Reduction of Severance Benefits
Effective May 12, 2009, the Company entered into an Amendment to the Severance Agreement with R. Bruce Stewart, the Company's Executive Chairman. This Executive Chairman agreed to reduce his severance package from $750,000 as of March 31, 2009, to approximately $23,500 for the period ended June 30, 2009. Since the severance liability had been previously accrued, the amendment resulted in an addition of $726,500 to the Company's consolidated stockholders' equity. The amendment was reported as a subsequent event in the Company's Quarterly Report on Form 10-Q for the quarter ended March 31, 2009.
Sale and License of Calando Assets
On June 23, 2009, the Company's majority owned subsidiary, Calando Pharmaceuticals, Inc., completed transactions with Cerulean Pharma, Inc. whereby Calando licensed its CyclosertTM drug delivery platform and its clinical candidate, IT-101, for an upfront payment of $2.4 million and future milestone and royalty payments. To facilitate the completion of the transactions, holders (including the Company) of an aggregate of $2.9 million of Calando Unsecured Convertible Promissory Notes converted principal and interest into a newly authorized Calando Series A Preferred Stock. As a result of these transactions, the Company's consolidated stockholders' equity increased by approximately $4.5 million. The transactions were previously reported in the Company's Form 8-K filed on June 29, 2009.
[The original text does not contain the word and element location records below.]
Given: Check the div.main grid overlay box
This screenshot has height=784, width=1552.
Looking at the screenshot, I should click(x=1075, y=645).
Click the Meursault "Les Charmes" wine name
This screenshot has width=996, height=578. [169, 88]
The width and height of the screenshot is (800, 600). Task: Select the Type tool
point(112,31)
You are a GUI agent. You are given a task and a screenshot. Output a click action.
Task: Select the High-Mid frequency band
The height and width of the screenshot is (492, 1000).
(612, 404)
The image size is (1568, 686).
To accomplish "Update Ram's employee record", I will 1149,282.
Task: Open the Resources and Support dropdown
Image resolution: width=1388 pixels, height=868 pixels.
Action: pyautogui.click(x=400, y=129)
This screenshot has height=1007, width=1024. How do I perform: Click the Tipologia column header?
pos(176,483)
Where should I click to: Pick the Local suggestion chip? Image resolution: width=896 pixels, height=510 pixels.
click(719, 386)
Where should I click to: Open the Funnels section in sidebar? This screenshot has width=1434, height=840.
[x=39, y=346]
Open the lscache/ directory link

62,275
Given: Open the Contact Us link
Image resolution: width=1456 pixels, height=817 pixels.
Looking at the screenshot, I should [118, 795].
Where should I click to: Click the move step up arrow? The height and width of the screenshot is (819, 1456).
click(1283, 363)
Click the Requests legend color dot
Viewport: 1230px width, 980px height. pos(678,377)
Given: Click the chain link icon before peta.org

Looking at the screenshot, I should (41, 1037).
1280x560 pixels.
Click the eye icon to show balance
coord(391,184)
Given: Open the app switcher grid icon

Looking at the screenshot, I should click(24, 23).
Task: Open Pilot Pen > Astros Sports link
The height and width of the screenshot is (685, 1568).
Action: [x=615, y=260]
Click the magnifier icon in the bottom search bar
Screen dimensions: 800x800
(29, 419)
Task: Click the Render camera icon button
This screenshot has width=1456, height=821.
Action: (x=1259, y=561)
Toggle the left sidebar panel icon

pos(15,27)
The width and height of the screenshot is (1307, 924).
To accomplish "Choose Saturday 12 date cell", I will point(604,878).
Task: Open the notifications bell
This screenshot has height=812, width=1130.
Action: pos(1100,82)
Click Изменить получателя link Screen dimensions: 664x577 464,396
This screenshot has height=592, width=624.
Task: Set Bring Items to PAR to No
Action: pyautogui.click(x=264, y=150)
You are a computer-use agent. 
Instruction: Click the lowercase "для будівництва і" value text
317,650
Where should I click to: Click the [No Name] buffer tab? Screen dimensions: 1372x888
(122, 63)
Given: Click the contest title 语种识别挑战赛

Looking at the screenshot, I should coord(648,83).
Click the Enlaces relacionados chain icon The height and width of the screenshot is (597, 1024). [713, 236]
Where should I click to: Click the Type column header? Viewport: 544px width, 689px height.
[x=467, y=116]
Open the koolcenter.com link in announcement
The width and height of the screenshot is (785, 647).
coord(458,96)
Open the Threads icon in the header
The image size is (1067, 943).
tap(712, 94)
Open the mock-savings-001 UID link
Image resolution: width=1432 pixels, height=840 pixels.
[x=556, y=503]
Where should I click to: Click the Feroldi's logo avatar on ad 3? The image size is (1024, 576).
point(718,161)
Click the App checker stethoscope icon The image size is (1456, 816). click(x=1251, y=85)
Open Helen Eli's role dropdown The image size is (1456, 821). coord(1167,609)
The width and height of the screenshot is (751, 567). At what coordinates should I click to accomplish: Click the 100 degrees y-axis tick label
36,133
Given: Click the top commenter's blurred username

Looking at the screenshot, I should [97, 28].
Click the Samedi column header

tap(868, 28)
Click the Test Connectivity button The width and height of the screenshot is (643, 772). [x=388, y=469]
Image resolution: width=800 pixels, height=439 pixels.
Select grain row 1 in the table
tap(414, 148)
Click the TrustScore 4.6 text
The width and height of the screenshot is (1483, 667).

Amendment of TEL Ventures Arrangement
On June 25, 2009, the Company's majority owned subsidiary, Unidym, Inc., and TEL Ventures, Inc. ("TEL VC"), agreed to postpone and modify certain put rights associated with TEL VC's purchase of Unidym Series C-1 Preferred Stock in November 2008. The existence of the put rights necessitated the classification of TEL VC's Preferred Stock Ownership as a liability rather than equity on the Company's consolidated balance sheet. Also on June 25, 2009, the Company and TEL VC agreed to exchange 75% of TEL VC's Series C-1 Preferred Stock for an equal number of shares of restricted Company common stock, reducing permanently the number of shares available to TEL VC for put to Unidym. The elimination of the portion of TEL VC's put rights associated with the Preferred Stock Ownership resulted in a reclassification of the $2 million investment such that $1.5 million of the $2 million liability converted to equity. The agreement was previously reported in the Company's Form 8-K filed on June 29, 2009.
Completion of Financing
Subsequent to June 30, 2009, the Company completed a private placement transaction for $2.76 million in gross proceeds.
On August 10, 2009, the Company reported $3.7 million in stockholders' equity in its Quarterly Report on Form 10-Q for the quarter ended June 30, 2009. Given events subsequent to quarter end, including the completion of the financing, the waiver of the remainder of TEL VC's put rights, and taking into consideration the Company's estimated expenses since quarter end, as of the date of this report, the Company believes that it has regained compliance with the stockholders' equity requirement for continued listing on The NASDAQ Capital Market as set forth in NASDAQ Listing Rule 5550(b)(1). The filing of this Current Report on Form 8-K completes the Company's compliance requirements. NASDAQ will continue to monitor the Company's ongoing compliance with the stockholders' equity requirement and, if at the time of future periodic reports the Company does not evidence compliance, it may be subject to delisting actions at that time.
(d) Exhibits
Exhibit No. Description
99.1 Press Release, dated August 10, 2009.